▶ [Task directions]
Render everything in the material from the line that contains "Identify the location of AHUMADO" down to the line that contains "舞阳钢铁有限责任公司加速推进老线MIS系统更新改造 is located" as a Markdown table, leaving out blank lines. Use two columns: Row for the row number and Line for the line.

▶ [Records shown]
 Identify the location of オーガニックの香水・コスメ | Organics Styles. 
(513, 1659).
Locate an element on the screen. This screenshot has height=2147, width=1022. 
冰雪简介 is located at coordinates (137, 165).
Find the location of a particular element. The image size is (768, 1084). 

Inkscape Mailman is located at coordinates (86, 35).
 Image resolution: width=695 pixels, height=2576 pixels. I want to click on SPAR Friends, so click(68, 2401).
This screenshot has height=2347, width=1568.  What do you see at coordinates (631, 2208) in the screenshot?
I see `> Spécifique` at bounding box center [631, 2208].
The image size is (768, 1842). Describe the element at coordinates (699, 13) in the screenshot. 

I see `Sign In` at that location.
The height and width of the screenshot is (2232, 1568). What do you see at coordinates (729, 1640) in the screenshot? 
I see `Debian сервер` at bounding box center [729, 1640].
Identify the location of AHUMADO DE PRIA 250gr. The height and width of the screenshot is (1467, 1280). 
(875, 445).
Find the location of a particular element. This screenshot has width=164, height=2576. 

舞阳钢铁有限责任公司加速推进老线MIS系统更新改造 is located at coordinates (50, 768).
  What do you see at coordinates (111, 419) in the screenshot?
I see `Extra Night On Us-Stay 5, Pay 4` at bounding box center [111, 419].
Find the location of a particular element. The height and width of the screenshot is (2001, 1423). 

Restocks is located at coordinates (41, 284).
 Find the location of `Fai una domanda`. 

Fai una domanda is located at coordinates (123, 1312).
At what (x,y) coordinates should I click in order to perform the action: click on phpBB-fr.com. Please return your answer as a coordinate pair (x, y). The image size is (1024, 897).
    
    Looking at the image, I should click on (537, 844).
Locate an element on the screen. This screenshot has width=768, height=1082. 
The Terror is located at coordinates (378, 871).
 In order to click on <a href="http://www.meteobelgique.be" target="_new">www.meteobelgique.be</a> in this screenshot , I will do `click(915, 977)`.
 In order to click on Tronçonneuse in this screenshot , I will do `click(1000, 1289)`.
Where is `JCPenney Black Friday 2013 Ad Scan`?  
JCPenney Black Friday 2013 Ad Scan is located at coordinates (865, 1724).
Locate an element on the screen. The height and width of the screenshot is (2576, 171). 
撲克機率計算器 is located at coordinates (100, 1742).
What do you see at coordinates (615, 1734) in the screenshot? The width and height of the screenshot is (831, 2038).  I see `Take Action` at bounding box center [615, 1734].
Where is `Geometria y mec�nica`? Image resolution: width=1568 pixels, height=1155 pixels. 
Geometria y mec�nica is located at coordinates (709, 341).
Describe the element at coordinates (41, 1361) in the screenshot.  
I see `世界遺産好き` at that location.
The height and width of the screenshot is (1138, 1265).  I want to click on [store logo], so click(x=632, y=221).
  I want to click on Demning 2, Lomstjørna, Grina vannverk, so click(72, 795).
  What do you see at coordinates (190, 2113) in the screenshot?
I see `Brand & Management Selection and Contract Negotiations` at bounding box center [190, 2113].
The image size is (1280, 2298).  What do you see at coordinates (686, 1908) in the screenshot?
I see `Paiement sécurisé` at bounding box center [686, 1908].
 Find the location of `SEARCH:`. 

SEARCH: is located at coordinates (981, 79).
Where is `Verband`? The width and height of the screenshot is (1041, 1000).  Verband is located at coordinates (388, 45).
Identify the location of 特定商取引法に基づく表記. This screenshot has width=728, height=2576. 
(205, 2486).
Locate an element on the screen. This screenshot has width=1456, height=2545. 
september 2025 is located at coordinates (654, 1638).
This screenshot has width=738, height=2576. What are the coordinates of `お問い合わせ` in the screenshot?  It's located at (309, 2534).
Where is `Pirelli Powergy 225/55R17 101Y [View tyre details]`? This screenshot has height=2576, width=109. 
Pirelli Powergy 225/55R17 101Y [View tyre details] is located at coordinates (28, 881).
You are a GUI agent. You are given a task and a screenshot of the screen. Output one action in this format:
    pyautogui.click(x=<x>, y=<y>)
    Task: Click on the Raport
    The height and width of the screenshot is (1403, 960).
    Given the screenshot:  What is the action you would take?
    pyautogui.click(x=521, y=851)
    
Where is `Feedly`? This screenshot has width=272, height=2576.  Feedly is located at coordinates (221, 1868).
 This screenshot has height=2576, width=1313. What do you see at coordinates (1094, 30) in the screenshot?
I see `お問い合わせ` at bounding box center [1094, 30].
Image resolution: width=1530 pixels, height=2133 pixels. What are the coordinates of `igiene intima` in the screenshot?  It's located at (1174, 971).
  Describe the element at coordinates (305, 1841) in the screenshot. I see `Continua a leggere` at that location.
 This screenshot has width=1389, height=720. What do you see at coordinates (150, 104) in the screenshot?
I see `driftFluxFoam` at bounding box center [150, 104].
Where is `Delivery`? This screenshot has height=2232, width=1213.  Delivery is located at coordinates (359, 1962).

▶ [Result of the task]
| Row | Line |
|---|---|
| 1 | Identify the location of AHUMADO DE PRIA 250gr. The height and width of the screenshot is (1467, 1280).  |
| 2 | (875, 445). |
| 3 | Find the location of a particular element. This screenshot has width=164, height=2576.  |
| 4 | 舞阳钢铁有限责任公司加速推进老线MIS系统更新改造 is located at coordinates (50, 768). |